Mission : lutter contre le terrorisme et le crime organisé dans les cinq pays concernés.
Siège du secrétariat général : Nouakchott.
Commandement : le commandement de la force a été basé initialement à Sévaré (centre du Mali) jusqu’à l’attaque du 29 juin 2018 qui l’a détruit. Le centre de commandement de la force a été déplacé à Bamako. Il n’est pas encore reconstruit. L’Union européenne s’est engagée à financer la totalité des travaux de reconstruction.
Budget prévisionnel : Le budget de la force G5 Sahel a été estimé initialement à 423 millions d’euros.
Lors d’un sommet à Bruxelles, en février 2018, une vingtaine de pays se sont engagés à fournir 413 millions d’euros.

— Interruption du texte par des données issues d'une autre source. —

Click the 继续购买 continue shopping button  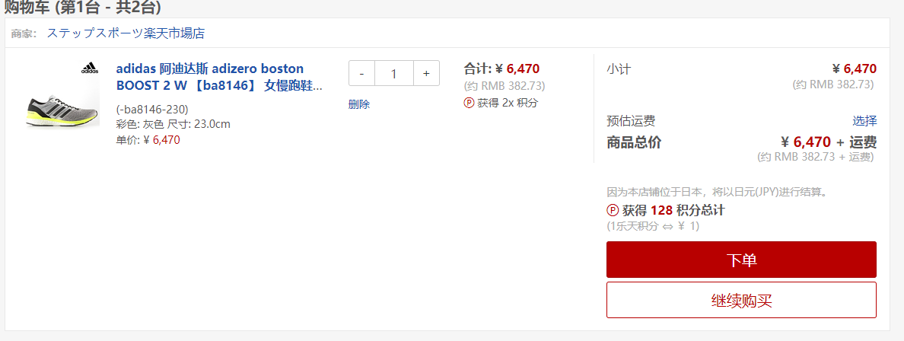coord(741,300)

Toutes les promesses n’ont pas été tenues ce qui a retardé le démarrage des opérations de sécurisation de la région, prévues pour mi-2018.
Les interventions :
- Une composante militaire : la force du G5 Sahel a prévu de constituer des troupes conjointes de 5000 hommes opérant dans les cinq pays. Leur mission principale est de traquer les groupes terroristes et de protéger les populations civiles, faisant l’objet, également, de violences intercommunautaires.
Depuis sa création, la Force n’a mené qu’une seule opération sur le terrain (Opération Hawbi), du 1er au 11 novembre 2018. L’opération a révélé plusieurs insuffisances opérationnelles.

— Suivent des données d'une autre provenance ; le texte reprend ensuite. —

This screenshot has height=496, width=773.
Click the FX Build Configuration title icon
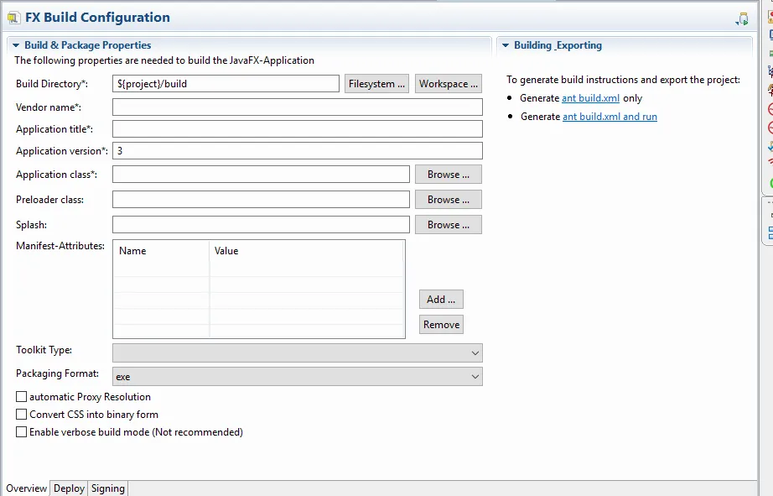[13, 18]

- Le 6 décembre 2018, lors du sommet des bailleurs à Nouakchott, une composante de développement a été rajoutée aux missions de la force. Les chefs d’Etat ont considéré que le développement est un moyen de lutte, aussi important que les interventions militaires pour stabiliser les populations et réaliser une prospérité économique. Un programme d’investissement prioritaire (PIP) a été alors identifié, comptant 40 projets, dont notamment la construction d’une ligne ferroviaire Nouakchott-Bamako-Ouagadougou, Niamey, N’Djamena et une compagnie aérienne pour les cinq pays.
Les fonds nécessaires à cette composante développement s’élèvent à 14,8 milliards de dollars sur la période 2018-2020, selon le secrétariat général de la Force.
Les projets de développement touchent l’infrastructure, l’éducation, l’adduction à l’eau potable, la technologie, le soutien au travail des femmes, etc.
L’appui français :
La France a soutenu à plusieurs niveaux la mise en place de la force G5 Sahel.
- Appui politique et financier :
Au niveau politique, le discours officiel français entérine les objectifs et les missions de la force conjointe. Elle a aussi appuyé le dossier G5 Sahel au Conseil de sécurité de l’Onu jusqu’à l’adoption le 21 juin 2017 de la résolution 2359 et le 8 décembre 2017 de la résolution 2391.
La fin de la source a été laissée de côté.